------ Material supplied

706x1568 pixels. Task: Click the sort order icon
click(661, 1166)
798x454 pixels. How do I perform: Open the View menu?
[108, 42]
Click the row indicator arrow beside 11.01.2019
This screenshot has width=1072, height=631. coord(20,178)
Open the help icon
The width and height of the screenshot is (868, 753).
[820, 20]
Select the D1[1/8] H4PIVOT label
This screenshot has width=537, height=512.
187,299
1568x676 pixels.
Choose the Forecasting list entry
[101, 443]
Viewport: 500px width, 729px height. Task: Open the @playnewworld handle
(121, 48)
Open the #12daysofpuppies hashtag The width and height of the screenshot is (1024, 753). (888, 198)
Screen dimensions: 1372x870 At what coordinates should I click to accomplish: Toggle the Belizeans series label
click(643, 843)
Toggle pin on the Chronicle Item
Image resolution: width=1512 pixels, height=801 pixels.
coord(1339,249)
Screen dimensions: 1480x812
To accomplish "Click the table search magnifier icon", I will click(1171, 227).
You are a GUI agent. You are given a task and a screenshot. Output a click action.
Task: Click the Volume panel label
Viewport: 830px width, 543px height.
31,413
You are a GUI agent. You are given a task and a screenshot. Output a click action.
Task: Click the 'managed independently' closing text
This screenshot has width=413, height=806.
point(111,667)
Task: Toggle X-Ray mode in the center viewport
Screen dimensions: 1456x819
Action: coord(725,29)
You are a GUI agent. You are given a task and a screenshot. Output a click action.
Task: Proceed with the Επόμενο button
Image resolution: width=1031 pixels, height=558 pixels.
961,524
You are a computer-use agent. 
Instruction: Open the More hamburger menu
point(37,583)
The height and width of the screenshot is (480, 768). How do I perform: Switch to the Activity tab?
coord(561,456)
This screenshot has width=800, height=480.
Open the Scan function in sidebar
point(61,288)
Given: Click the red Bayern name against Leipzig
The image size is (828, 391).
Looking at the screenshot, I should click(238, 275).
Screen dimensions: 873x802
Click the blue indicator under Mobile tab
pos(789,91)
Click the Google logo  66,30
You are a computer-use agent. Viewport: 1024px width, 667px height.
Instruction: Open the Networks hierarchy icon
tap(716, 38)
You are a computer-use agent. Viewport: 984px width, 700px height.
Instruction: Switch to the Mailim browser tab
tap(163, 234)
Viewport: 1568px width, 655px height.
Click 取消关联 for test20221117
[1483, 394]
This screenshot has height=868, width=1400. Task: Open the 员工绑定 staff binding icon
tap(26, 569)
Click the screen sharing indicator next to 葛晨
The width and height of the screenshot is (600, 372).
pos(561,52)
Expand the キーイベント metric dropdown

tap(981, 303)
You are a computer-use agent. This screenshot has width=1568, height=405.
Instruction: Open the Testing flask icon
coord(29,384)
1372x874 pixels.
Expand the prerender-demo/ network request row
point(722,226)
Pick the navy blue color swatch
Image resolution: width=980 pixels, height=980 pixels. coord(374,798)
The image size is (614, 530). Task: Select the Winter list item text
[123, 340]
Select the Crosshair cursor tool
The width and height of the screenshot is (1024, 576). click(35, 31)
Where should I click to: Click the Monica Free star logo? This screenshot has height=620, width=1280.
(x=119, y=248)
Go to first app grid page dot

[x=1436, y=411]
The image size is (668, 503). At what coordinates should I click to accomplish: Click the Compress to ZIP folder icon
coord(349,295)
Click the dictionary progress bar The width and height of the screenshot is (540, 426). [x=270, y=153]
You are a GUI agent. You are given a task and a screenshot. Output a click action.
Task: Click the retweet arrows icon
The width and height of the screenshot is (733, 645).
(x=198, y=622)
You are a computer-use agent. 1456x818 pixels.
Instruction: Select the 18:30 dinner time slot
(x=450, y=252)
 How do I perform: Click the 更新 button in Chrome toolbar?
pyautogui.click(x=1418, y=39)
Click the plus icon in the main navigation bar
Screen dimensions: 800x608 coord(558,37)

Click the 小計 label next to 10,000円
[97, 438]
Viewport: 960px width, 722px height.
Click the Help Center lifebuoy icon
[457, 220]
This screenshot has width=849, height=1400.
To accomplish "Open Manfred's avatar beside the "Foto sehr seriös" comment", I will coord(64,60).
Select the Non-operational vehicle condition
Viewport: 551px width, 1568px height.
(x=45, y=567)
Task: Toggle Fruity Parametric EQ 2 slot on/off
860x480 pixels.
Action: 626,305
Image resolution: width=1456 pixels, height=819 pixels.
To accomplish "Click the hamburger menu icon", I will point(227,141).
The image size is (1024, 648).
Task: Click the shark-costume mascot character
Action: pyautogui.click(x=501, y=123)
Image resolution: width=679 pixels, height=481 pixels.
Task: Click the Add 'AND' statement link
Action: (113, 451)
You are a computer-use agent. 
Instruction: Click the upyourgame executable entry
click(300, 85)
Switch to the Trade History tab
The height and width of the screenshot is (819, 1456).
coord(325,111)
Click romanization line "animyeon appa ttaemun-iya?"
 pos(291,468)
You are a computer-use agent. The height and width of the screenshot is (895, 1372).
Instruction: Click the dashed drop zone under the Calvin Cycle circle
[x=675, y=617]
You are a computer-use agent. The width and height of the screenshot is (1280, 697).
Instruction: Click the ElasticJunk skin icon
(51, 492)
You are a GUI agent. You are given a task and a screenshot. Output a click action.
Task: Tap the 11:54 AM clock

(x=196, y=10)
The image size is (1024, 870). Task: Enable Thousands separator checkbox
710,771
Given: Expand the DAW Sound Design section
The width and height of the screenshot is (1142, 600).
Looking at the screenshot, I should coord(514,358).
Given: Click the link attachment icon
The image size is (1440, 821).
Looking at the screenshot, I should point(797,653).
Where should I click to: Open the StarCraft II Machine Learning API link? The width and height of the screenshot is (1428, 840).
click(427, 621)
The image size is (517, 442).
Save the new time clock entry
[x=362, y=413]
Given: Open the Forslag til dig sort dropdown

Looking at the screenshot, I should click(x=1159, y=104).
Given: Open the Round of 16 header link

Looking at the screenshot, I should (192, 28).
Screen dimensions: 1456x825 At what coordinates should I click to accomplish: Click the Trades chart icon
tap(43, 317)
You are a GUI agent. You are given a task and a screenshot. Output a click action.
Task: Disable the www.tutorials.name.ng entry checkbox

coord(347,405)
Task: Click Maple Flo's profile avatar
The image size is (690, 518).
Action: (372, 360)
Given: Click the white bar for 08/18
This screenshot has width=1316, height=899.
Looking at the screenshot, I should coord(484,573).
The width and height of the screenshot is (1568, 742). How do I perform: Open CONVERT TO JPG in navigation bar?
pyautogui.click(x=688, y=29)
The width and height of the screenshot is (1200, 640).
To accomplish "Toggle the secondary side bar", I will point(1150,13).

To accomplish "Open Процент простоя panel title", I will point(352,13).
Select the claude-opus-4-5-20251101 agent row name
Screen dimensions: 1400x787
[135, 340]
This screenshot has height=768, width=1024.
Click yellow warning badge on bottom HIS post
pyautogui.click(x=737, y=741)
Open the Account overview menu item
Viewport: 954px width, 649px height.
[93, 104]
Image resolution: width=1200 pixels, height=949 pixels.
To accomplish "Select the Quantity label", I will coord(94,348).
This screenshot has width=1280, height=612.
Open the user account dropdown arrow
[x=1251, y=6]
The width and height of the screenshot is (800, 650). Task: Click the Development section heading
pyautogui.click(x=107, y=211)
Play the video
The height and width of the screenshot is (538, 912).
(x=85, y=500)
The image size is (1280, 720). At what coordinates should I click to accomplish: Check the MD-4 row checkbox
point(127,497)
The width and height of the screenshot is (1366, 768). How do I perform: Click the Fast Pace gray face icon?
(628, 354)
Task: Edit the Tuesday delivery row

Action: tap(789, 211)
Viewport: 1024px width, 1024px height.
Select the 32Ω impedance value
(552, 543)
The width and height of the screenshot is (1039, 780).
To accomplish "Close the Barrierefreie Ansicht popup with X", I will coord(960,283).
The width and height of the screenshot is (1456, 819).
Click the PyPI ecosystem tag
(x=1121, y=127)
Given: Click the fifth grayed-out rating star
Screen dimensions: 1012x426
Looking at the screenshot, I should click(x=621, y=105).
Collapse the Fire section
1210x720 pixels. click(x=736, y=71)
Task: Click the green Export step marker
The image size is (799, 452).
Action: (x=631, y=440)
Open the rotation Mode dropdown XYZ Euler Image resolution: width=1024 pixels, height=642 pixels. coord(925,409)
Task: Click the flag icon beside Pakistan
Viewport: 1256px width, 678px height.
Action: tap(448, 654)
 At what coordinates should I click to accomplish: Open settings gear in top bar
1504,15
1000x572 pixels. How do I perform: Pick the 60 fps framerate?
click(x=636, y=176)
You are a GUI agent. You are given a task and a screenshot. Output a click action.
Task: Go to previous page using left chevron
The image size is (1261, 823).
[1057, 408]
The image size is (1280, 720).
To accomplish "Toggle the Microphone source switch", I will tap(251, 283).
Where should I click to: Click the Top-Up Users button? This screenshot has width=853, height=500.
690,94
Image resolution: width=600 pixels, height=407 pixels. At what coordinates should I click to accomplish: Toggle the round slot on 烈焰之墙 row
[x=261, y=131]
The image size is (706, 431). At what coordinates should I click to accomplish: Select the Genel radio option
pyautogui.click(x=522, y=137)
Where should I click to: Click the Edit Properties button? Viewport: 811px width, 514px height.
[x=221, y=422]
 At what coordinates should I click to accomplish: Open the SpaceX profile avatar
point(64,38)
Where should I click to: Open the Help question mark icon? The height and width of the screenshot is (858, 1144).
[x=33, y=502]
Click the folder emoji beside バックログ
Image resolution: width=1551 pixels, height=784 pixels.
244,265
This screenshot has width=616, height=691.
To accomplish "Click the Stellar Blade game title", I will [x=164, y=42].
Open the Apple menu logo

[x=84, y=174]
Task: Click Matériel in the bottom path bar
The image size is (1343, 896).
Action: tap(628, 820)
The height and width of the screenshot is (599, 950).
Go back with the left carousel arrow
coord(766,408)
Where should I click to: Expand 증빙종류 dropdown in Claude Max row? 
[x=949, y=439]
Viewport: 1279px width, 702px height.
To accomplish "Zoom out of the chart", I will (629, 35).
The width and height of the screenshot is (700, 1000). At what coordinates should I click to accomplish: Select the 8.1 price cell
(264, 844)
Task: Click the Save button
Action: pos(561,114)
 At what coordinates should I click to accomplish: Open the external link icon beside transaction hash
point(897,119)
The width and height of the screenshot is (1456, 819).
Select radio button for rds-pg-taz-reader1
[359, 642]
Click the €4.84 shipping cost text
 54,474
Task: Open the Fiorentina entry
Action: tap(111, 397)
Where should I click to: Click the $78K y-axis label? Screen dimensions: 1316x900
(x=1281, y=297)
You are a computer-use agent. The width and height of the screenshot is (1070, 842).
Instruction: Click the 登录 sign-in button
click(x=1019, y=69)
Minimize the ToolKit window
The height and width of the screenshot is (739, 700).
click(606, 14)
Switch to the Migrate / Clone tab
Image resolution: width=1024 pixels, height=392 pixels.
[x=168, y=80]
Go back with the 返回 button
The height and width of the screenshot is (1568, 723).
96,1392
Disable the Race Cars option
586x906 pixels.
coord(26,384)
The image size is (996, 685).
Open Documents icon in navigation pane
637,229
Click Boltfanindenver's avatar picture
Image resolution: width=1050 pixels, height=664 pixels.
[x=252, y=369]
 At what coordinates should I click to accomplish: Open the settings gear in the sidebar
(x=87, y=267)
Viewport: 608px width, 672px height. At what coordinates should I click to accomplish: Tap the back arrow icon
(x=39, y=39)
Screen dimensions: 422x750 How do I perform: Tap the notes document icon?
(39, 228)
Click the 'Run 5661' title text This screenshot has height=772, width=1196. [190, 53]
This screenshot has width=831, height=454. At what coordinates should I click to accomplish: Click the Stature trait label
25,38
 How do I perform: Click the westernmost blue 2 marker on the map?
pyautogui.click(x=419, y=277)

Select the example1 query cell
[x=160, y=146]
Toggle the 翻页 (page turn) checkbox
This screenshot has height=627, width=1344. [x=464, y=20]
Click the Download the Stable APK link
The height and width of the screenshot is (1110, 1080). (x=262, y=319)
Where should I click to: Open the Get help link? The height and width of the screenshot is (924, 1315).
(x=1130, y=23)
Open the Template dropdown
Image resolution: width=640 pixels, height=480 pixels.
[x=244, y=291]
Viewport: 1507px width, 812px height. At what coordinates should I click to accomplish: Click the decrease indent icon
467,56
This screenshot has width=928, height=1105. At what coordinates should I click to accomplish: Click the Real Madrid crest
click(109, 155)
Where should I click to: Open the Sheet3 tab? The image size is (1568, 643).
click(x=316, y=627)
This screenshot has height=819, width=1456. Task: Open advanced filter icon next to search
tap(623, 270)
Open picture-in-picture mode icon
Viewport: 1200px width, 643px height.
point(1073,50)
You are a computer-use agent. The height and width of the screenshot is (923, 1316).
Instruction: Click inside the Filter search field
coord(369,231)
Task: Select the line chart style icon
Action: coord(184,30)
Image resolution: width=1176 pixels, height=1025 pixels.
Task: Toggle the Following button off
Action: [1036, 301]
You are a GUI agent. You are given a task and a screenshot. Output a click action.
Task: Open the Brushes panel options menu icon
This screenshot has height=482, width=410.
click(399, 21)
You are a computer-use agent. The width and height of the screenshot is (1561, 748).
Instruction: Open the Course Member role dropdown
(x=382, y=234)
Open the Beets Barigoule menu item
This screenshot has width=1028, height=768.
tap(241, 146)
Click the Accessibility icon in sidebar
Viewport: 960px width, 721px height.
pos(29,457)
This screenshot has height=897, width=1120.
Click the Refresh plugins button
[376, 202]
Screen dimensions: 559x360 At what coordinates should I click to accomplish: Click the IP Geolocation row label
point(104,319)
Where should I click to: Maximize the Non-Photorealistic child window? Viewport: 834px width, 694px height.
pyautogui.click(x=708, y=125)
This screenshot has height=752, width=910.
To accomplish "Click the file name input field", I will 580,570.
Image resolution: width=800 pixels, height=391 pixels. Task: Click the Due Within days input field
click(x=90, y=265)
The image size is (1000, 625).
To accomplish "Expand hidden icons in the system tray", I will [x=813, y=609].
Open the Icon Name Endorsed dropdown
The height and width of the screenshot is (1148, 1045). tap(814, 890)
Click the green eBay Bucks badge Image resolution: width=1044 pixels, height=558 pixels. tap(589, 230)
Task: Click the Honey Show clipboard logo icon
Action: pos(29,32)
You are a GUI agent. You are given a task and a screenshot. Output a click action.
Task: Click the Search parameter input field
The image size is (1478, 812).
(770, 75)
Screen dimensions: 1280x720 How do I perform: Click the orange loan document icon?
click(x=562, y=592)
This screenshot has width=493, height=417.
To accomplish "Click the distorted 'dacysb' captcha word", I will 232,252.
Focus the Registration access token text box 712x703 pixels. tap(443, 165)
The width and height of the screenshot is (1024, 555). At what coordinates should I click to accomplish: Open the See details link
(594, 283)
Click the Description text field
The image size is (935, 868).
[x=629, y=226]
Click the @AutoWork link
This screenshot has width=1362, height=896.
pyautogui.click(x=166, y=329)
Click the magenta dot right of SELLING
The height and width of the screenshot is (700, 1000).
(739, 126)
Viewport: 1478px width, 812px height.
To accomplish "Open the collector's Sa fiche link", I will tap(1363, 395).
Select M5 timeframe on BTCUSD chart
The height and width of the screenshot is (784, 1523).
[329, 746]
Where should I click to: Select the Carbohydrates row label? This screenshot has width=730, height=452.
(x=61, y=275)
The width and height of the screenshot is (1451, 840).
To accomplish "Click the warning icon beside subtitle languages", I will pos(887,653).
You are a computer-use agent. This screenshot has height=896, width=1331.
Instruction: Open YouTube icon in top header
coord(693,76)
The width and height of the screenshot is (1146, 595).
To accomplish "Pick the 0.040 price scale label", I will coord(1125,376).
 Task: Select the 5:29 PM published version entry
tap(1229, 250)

------------

Task brief
Add 110 to every coordinate in the answers of the data starting at the line containing "I will point(352,13)." and ending at the line containing "(x=1121, y=127)", and write out all of those lines again, requests included.

Answer to this exercise
To accomplish "Open Процент простоя panel title", I will point(462,123).
Select the claude-opus-4-5-20251101 agent row name
Screen dimensions: 1400x787
[245, 450]
This screenshot has height=768, width=1024.
Click yellow warning badge on bottom HIS post
pyautogui.click(x=847, y=851)
Open the Account overview menu item
Viewport: 954px width, 649px height.
[203, 214]
Image resolution: width=1200 pixels, height=949 pixels.
To accomplish "Select the Quantity label", I will coord(204,458).
This screenshot has width=1280, height=612.
Open the user account dropdown arrow
[x=1361, y=116]
The width and height of the screenshot is (800, 650). Task: Click the Development section heading
pyautogui.click(x=217, y=321)
Play the video
The height and width of the screenshot is (538, 912).
(x=195, y=610)
The image size is (1280, 720). At what coordinates should I click to accomplish: Check the MD-4 row checkbox
point(237,607)
The width and height of the screenshot is (1366, 768). How do I perform: Click the Fast Pace gray face icon?
(738, 464)
Task: Edit the Tuesday delivery row

Action: tap(899, 321)
Viewport: 1024px width, 1024px height.
Select the 32Ω impedance value
(662, 653)
The width and height of the screenshot is (1039, 780).
To accomplish "Close the Barrierefreie Ansicht popup with X", I will coord(1070,393).
The width and height of the screenshot is (1456, 819).
Click the PyPI ecosystem tag
(x=1231, y=237)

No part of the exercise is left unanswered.